In more Honduras-related news, Greg (who has been excellent in his coverage and analysis of this whole thing) has some comments on the Supreme Court's defense of the coup. As he points out once again (and as the Court itself fails to directly address), the vote that would have happened on June 28 would not have convened a Constitutional commission; it was to determine if a vote on whether to convene a commission should appear on the 2010 ballot. This has been one of the biggest weaknesses in the anti-Zelaya camp's defense: he wasn't creating a National Assembly. He was asking the Honduran populace to vote on whether they wanted to vote on convening an Assembly in 2010. There is nothing to guarantee that that 2010 vote would have resulted in a "yes" vote that would then convene the assembly - it could of course go down to failure. This is one of the major reasons why insistence that the Congress/Court/military had no other option than a military coup. Yes, they did: among other things, they could have let the vote go through on the 28th, and then spent the next year and a half mobilizing their resources and the population to work their hardest to bring the vote to a defeat next year. Regardless of whether they felt Zelaya's actions were legal or not, the coup was not the only solution here. (Though, in a possibly related story, the fact that 52.2% of Hondurans polled believe it's OK to break the law when fighting crime may be one cultural indicator as to why the support of the coup in Honduras has been so strong).

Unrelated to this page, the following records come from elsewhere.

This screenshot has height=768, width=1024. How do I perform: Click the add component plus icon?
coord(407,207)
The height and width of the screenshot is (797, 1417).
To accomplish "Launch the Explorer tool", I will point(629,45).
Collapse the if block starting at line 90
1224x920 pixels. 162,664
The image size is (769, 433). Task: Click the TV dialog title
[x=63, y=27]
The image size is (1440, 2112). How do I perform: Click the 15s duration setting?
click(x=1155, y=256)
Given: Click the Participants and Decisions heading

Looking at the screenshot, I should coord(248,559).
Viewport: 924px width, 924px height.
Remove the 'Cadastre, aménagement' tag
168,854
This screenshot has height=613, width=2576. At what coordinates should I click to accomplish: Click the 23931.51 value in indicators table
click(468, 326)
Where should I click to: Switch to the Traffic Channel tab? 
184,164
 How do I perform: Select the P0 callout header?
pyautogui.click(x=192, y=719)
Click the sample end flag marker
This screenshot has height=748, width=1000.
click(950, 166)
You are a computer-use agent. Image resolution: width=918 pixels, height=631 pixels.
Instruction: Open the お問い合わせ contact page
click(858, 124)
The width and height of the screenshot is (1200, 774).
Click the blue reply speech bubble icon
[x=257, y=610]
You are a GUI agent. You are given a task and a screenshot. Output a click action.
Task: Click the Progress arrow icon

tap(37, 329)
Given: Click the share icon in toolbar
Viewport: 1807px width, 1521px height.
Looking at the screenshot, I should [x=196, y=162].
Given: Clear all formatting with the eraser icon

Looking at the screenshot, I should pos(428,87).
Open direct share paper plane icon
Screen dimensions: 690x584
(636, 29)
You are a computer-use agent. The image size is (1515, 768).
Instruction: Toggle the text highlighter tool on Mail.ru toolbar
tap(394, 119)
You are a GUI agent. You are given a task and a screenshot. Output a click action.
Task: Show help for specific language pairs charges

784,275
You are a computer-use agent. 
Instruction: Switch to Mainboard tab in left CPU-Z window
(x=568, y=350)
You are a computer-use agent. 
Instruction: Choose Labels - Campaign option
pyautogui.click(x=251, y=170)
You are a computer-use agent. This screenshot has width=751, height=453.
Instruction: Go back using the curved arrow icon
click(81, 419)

Greg also points out the hilarity of the Court's instruction to the military "to detain Zelaya because he was a threat to flee." Getting beyond the absurdity of the notion that Zelaya was about to abandon his post (because clearly, ever since the coup, he's shown he definitely does not want to be in Honduras), it's beyond ridiculous and risible to suggest that the only way to deter a president who wants to flee the country is to force him out of the country at gunpoint. That's some sound logic and problem-solving, there.

Finally, whatever one thinks of Zelaya, you have to admire the man's sense of humor:

“What have Latin American presidents learned from Honduras?” [Zelaya] asked Mrs. Clinton.
As the secretary shook her head, Mr. Zelaya smiled and said, “To sleep with our clothes on and our bags packed.”